The legal principles adopted in this case were those established by the cases  Bolam v Friern Hospital Management Committee [1957] 1 WLR 582 and Bolitho v City & Hackney Health Authority [1998] AC 232

Guidance/Protocols available at the relevant time

In 1993, Stoke Mandeville had a protocol for dealing with cases of shoulder dystocia. Within the protocol were specific instructions for midwives to follow when faced with such cases. In the Claimant’s case, the specific steps referred to in the protocol were followed as evidenced from the medical notes at the time. It was noted by HHJ Peter Hughes QC that in 1993, there appeared to be some reluctance in the medical profession at the time to a prescriptive approach of guidelines and protocols.
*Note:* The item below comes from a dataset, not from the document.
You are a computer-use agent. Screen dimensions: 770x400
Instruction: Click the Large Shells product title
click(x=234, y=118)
It appeared that in 1993, the medical profession saw such guidelines and protocols as an interference with professional independence and judgment.

The expert evidence

In ascertaining whether or not there had been a breach of duty of care, the court heard from the Claimant and Defendant’s gynaecological and obstetrics experts. Counsel for the Defendant made a number of serious criticisms of the Claimant’s expert, all of which  appeared to show a flagrant disregard by the Claimant’s expert  for the duties and responsibilities of an expert as set out in CPR Part 35. These included failing to provide a balanced opinion in her report by apologising in open court for failing to recognise that the protocol in place at the hospital at the time  was reasonable; making several and unjustified and unexplained attempts to change her opinion in favour of the Claimant at trial eg. stating in cross examination that propulsion was not a legitimate explanation for some brachial plexus injuries which was an issue at the heart of the case but no such opinion had been expressed by her before despite having held such a view for six months and failing to give any detailed reason for that opinion.  She also undertook to provide expert evidence in respect of shoulder dystocia in 1993 in circumstances where she had no experience of managing a shoulder dystocia until 1998.
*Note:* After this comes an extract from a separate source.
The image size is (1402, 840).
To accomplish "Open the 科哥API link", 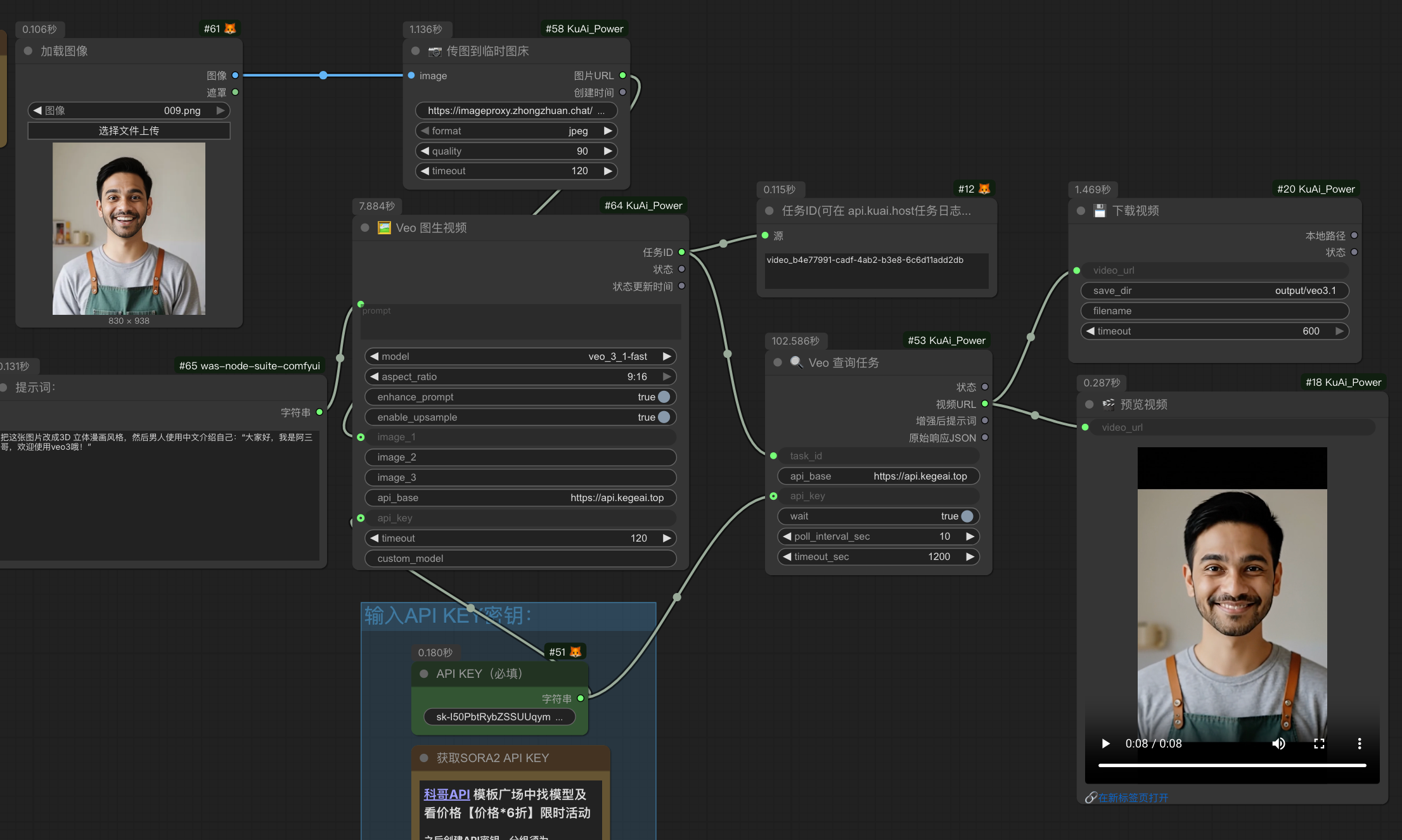I will (447, 794).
Mr Peter Hughes QC said of the Claimant’s expert that “she was a distinctly unimpressive witness, with a serious lack of knowledge of clinical practice in 1993 and a worrying lack of appreciation of the importance of basing her opinions by the standards pertaining at the time. ” She based her opinion in relation to a fundamental part of the claim solely on the work from one textbook of the procedure in the United States. Such an approach was considered by the court to be “unbalanced and highly misleading. ” He also stated that the following:

“It is a basic duty of any expert witness, in accordance with Part 35 of the Civil Procedure Rules, to maintain independence and objectivity. Experts must not take it on themselves to promote the point of view of the party instructing them or engage in the role of an advocate.”

Conversely, the Defendant’s expert was “clear, concise and robust both in his report and his evidence. His opinion remained consistent throughout. I have no hesitation in preferring his evidence to hers.”

Dismissal of claim

The claim was dismissed on the basis that Mr Hughes QC did not accept the Claimant’s assertion of the position of the foetus on point of delivery as the parents evidence had been inconsistent on matters surrounding the delivery of the Claimant and contrary not only to the medical notes provided by the Defendant but also a handwritten letter drafted by the Claimant’s mother shortly after the birth. It was also not supported by the expert evidence. He also concluded that the injury was not likely to have been caused by excessive traction. The standards in 1993 were such that there was no clear guidance as to the level of force appropriate and the Claimant’s expert had accepted in cross examination that clinicians on a regular basis applied more traction in 1993 than they would now.